Published: 25th January 2022
Learning loss due to full, partial school closures is "nearly insurmountable", says UNICEF's Chief of Education
Developed countries aren't spared either. Even in countries like the USA, the UK and Australia, learning losses in children have been observed
Do you know how many students have been affected because of the partial or full closure of schools across the world? A UNICEF report has pegged the number at over 616 million students. Via the report, UNICEF shared the latest data with regards to the pandemic's impact on the learning of children.
"In March, we will mark two years of COVID-19-related disruptions to global education. Quite simply, we are looking at a nearly insurmountable scale of loss to children's schooling," said Robert Jenkins, UNICEF's Chief of Education, in a statement, as per a report in IANS.
There is a loss of basic numeracy and literacy skills in children when it comes to countries that fall in the low or middle-income bracket, 70 per cent of ten-year-olds are unable to read or understand simple text due to school closure-induced learning loss. The number is up from 53 per cent, which is what it was during the days before the pandemic, the report stated.
Primary school children of Ethiopia have only learned 30 to 40 per cent of the Math they would have learned if it were a normal school year while in several states of Brazil, about three in four children in Class II are off the track when it comes to reading, the pre-pandemic number was one in two children.
School children in South Africa are between 75 per cent to a full school year behind while in our very own country, India, 80 per cent of the adolescents (14 to 18 years) have reported learning less due to the closure of schools.
Developed countries aren't spared either. Even in countries like the USA, the UK and Australia, learning losses in children have been observed.
Impact on mental health, reduction in access to a singular source of income and increase in the risk of abuse — all these have also been affected because of school closures. Evidence has emerged that COVID-19 has brought upon a high rate of anxiety and depression among children and youngsters and a few studies have also found that girls, adolescents and those living in rural areas are likely to experience these problems.

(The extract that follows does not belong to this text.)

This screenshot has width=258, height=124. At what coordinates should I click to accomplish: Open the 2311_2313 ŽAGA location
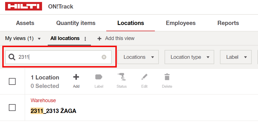coord(53,111)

Over 370 million — that's the number of children who have missed out on meals, which is for a few of them the only reliable source of food and daily nutrition, globally.
UNICEF's Chief of Education says that while disruptions might end, just reopening schools might not suffice. "Students need intensive support to recover lost education. Schools must also go beyond places of learning to rebuild children's mental and physical health, social development and nutrition," he added.